# start of Provided passage
The Dozo are traditional hunting fraternities that have formed self-defence militias that the Fulani say are being armed by the Mali army and used to carry out attacks on them. During one raid in June 2018, Dozo men surrounded a village in the Mopti region, separated those from the Fulani ethnic group from other villagers and killed 32 people, targeting them because of their perceived support for jihadists.

Islamist militants first established themselves in the rural areas of the central region more than 10 years ago, and began launching sporadic attacks on police stations, elected officials and religious leaders who spoke out against them from 2012. They grew in daring and violence, causing heavy losses among the Malian security forces. Civilians who lived in their area of control suddenly found themselves subject to unofficial new laws, imposed by the jihadists.

Areas of conflict in Mali’s jihadist insurgency

Areas of conflict in Mali’s jihadist insurgency

Amadou Koufa, a radical Fulani preacher, was the founder and leader of the Macina Liberation Front, which merged with other militant Islamist groups to form Jama’a Nusrat ul-Islam wa al-Muslimin (JNIM). This pledged allegiance to al-Qaida and became a leader of the jihadist group’s local “franchise”, the Organisation of al-Qaida in the Islamic Maghreb (the Isis equivalent is the Islamic State in the Greater Sahara, or ISGS). Koufa is behind dozens of attacks on Malian armed forces, taking part in the assault on the city of Konna in 2013, when the Islamist militants’ push south in Mali drew the French into the insurgency.
# end of Provided passage
# start of Available data
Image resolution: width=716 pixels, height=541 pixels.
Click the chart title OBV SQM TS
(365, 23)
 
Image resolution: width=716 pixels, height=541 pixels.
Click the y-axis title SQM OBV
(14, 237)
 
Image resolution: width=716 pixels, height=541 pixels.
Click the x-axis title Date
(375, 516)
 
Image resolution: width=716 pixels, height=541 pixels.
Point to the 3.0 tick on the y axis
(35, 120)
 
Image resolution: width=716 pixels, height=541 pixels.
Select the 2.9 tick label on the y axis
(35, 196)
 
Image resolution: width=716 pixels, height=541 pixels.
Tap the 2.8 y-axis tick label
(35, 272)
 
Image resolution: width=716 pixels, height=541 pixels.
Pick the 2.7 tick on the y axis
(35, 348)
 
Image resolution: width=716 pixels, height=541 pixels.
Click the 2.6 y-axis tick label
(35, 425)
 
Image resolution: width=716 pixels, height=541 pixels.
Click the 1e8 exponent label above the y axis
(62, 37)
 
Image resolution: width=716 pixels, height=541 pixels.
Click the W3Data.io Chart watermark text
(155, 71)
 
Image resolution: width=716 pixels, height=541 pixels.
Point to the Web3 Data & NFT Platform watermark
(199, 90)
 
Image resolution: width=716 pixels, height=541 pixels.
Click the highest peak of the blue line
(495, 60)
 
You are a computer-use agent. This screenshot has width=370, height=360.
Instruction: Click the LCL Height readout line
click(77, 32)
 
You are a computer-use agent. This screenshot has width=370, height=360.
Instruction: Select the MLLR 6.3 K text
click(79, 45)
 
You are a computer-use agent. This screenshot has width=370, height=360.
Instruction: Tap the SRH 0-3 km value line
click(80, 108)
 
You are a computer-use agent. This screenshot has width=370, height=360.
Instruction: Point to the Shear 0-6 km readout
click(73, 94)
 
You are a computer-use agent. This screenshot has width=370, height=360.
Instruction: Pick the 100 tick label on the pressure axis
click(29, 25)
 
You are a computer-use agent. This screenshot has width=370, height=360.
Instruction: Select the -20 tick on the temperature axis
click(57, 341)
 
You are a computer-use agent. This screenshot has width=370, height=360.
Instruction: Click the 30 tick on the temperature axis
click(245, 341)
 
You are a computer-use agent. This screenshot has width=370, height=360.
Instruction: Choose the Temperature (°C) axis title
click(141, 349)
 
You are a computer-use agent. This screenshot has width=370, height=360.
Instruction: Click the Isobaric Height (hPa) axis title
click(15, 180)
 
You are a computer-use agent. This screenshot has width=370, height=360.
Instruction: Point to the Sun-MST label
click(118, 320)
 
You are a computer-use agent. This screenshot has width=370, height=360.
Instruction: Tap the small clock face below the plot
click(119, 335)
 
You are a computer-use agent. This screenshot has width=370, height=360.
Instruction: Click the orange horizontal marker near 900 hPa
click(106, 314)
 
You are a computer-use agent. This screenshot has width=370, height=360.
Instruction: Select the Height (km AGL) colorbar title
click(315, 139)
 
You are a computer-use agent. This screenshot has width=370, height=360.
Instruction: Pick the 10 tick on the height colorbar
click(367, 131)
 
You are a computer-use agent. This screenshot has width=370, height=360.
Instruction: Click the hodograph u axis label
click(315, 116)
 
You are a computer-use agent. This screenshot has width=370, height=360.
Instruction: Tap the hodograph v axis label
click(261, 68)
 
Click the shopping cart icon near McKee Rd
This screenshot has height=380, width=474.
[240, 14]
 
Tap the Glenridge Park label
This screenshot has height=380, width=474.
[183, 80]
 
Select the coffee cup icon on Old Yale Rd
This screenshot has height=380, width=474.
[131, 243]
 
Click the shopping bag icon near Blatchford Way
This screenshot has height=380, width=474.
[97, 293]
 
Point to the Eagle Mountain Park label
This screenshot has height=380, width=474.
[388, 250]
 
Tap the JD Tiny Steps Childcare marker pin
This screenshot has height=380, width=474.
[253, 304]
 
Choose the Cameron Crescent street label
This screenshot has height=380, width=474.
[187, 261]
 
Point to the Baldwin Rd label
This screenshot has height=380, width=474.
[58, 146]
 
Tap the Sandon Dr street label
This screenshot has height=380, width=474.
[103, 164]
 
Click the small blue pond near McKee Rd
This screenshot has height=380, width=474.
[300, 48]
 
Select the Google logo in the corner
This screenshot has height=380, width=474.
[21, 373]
# end of Available data
■ List of tasks
a) Copy out the full passage about Mali's jihadist insurgency above, word for word.
b) Give only the number of lines in the listing that contain the string "text", counting case-sensitively.

■ Exercise results
a)
The Dozo are traditional hunting fraternities that have formed self-defence militias that the Fulani say are being armed by the Mali army and used to carry out attacks on them. During one raid in June 2018, Dozo men surrounded a village in the Mopti region, separated those from the Fulani ethnic group from other villagers and killed 32 people, targeting them because of their perceived support for jihadists.

Islamist militants first established themselves in the rural areas of the central region more than 10 years ago, and began launching sporadic attacks on police stations, elected officials and religious leaders who spoke out against them from 2012. They grew in daring and violence, causing heavy losses among the Malian security forces. Civilians who lived in their area of control suddenly found themselves subject to unofficial new laws, imposed by the jihadists.

Areas of conflict in Mali’s jihadist insurgency

Areas of conflict in Mali’s jihadist insurgency

Amadou Koufa, a radical Fulani preacher, was the founder and leader of the Macina Liberation Front, which merged with other militant Islamist groups to form Jama’a Nusrat ul-Islam wa al-Muslimin (JNIM). This pledged allegiance to al-Qaida and became a leader of the jihadist group’s local “franchise”, the Organisation of al-Qaida in the Islamic Maghreb (the Isis equivalent is the Islamic State in the Greater Sahara, or ISGS). Koufa is behind dozens of attacks on Malian armed forces, taking part in the assault on the city of Konna in 2013, when the Islamist militants’ push south in Mali drew the French into the insurgency.

b) 2